London Heathrow enjoyed its busiest month for more than two years in May, reaching 79 per cent of May 2019’s traffic levels.
The UK’s hub airport catered for 5.3 million passengers in May – its busiest month since March 2020 when the Covid-19 pandemic first took hold.
Heathrow’s CEO John Holland-Kaye said the airport was continuing to “make good progress” with its plans to increase capacity this summer.
The airport stressed that 90 per cent of passengers were able to pass through security within 10 minutes during May, despite headlines about long queues and cancelled flights at many UK airports in recent weeks.
Heathrow added that the number of flights cancelled at short notice during the busy Jubilee half-term holiday week was no higher than on “any normal day”.

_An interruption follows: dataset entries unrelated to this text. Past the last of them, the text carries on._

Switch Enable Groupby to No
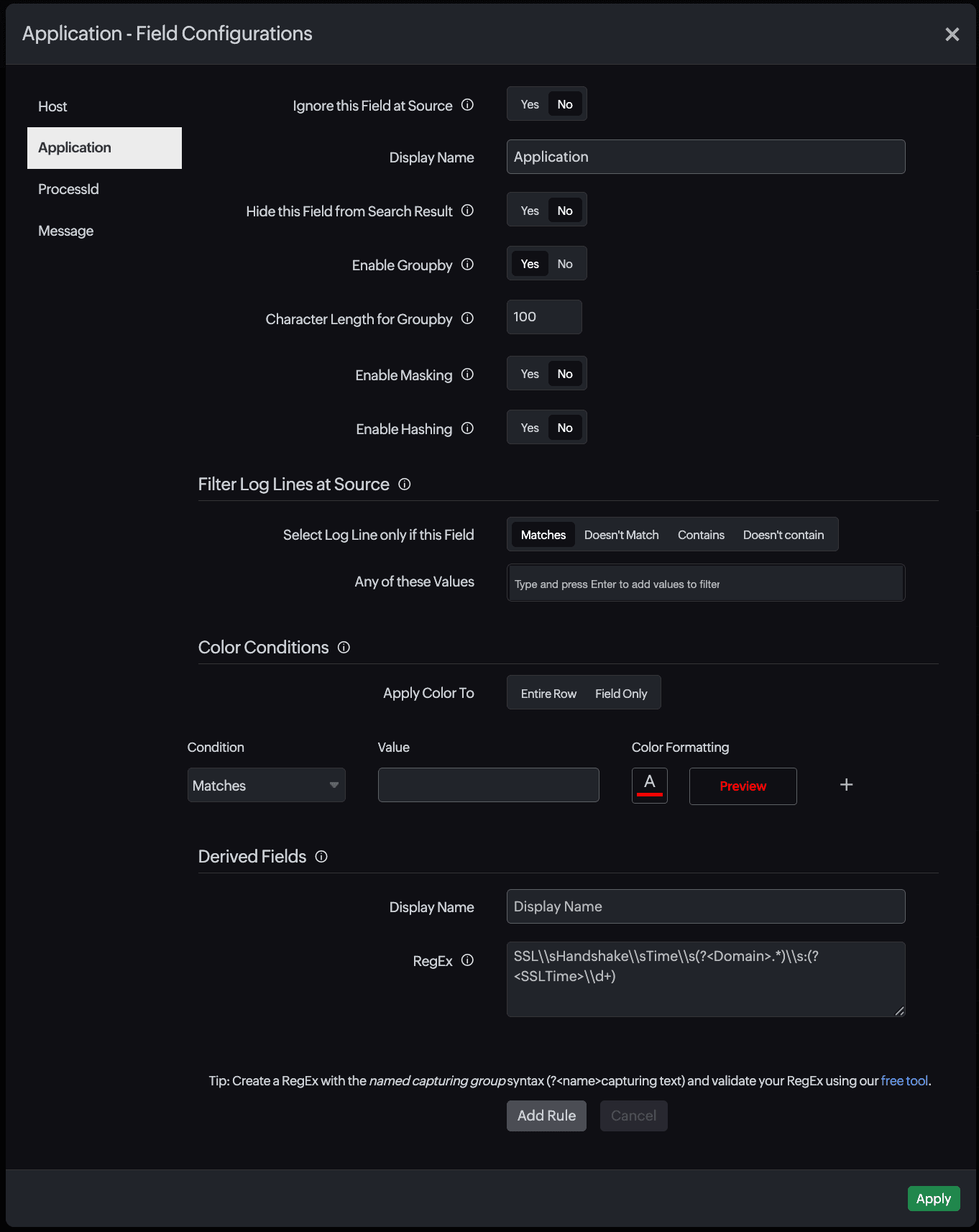The image size is (979, 1232). click(565, 264)
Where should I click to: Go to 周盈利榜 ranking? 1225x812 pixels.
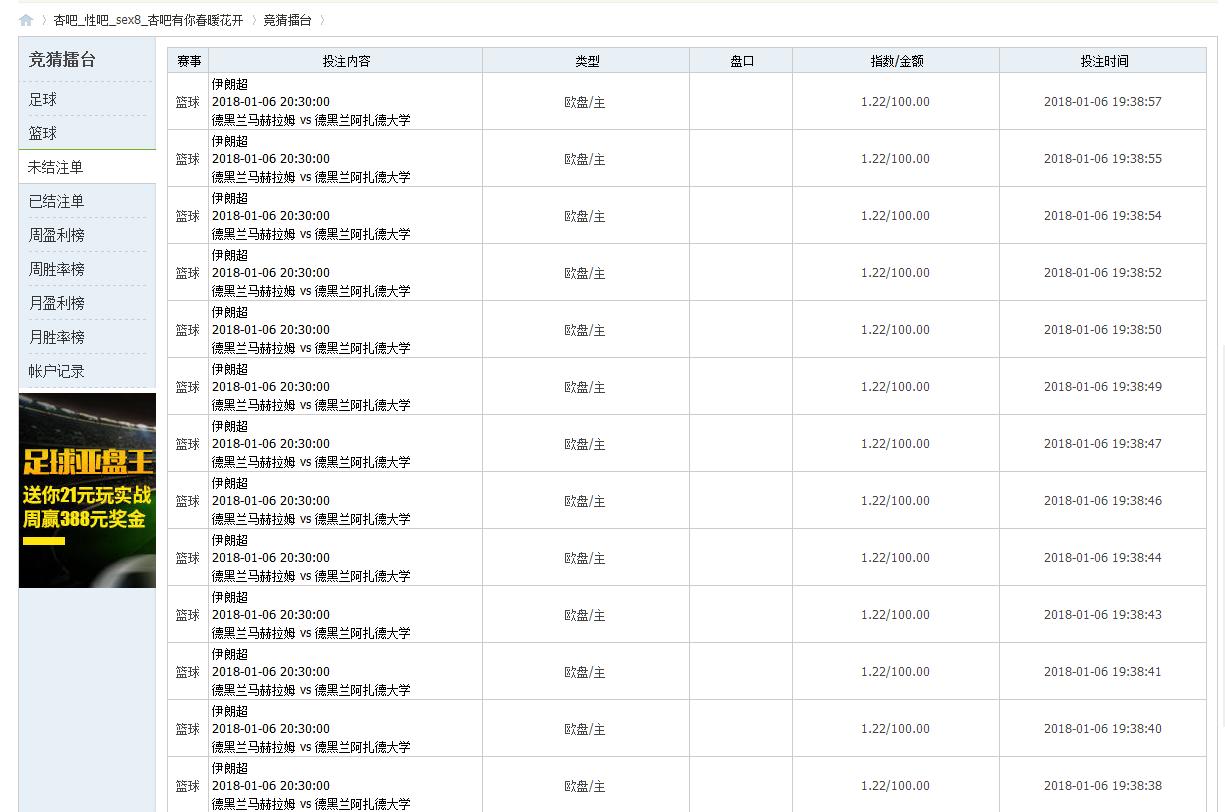(x=57, y=236)
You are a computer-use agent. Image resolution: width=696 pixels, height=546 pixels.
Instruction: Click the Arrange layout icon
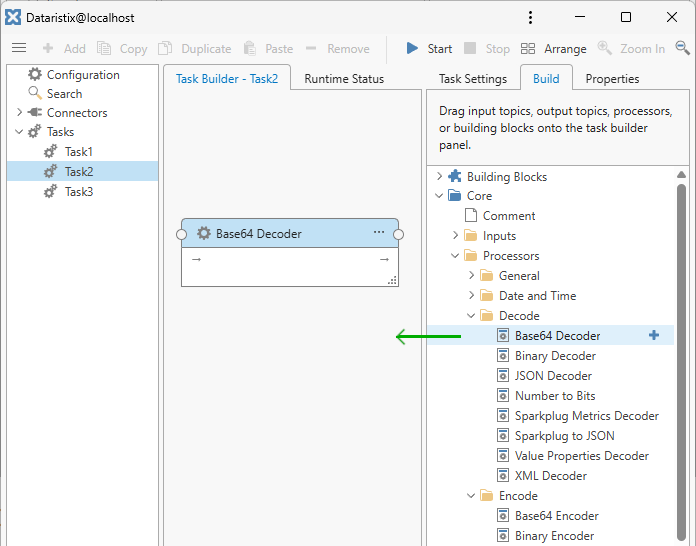coord(528,48)
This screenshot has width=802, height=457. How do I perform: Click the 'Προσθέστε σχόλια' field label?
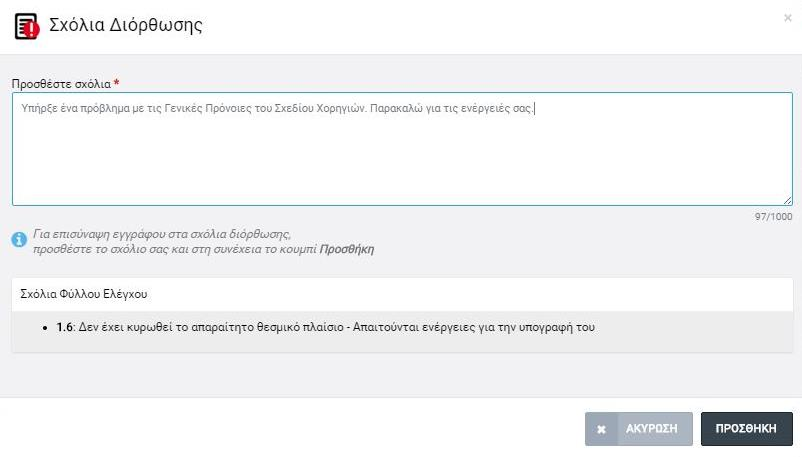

“We are working closely with airlines and government to keep supply and demand in balance as we grow, so that passengers can travel through Heathrow this summer with confidence,” said Holland-Kaye.
He also again called for the CAA to allow the airport to increase its passenger charges, which are regulated by the UK’s aviation authority – a move that is fiercely opposed by airlines.
“We now need a regulatory settlement from the CAA that protects service and resilience levels, incentivises investment and maintains affordable private financing,” added Holland-Kaye.
“Failure to invest risks degrading passenger experience at a time when it has never been more important for operations to ramp up smoothly.”
The next stage in Heathrow’s recovery plan will see the reopening of Terminal 4 on Tuesday (14 June) with Qatar Airways set to be the first carrier to move back to the terminal.